What's the idea? Think pattterns, not people

Can we can ever learn to understand people and societies, businesses and other groups of all sorts, the same way we do atoms and molecules and the physical matter they make up? Are we ever going to have something like "social physics"? For centuries, philosophers and social scientists of all stripes have come up with thousands of explanations as to why we cannot; why people are essentially different and somehow stand apart from the rest of nature. The very idea of social physics, they say, is an absurdity and that's all there is to it.

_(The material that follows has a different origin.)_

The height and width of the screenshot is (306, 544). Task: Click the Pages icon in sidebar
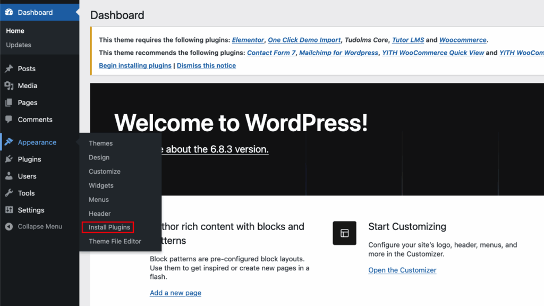point(9,103)
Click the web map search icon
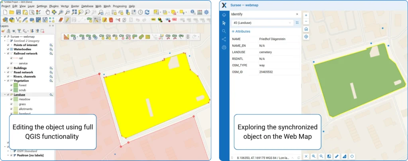 coord(224,31)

Of course, we all know that people are notoriously unpredictable (or so we hear), and human psychology is immensely complicated (which is true enough). But....it seems that modern science is beginning to prove that all this talk of impossibility is probably way overblown and very, very mistaken. I've just finished writing a book called The Social Atom, due to be published by Bloomsbury Press in the U.S. in May, 2007. The book offers a snapshot, illustrated with plenty of stories, of an exploding new area of research which has shown that social physics is possible, and that science can bring the human world within its grasp -- even in strict mathematical terms.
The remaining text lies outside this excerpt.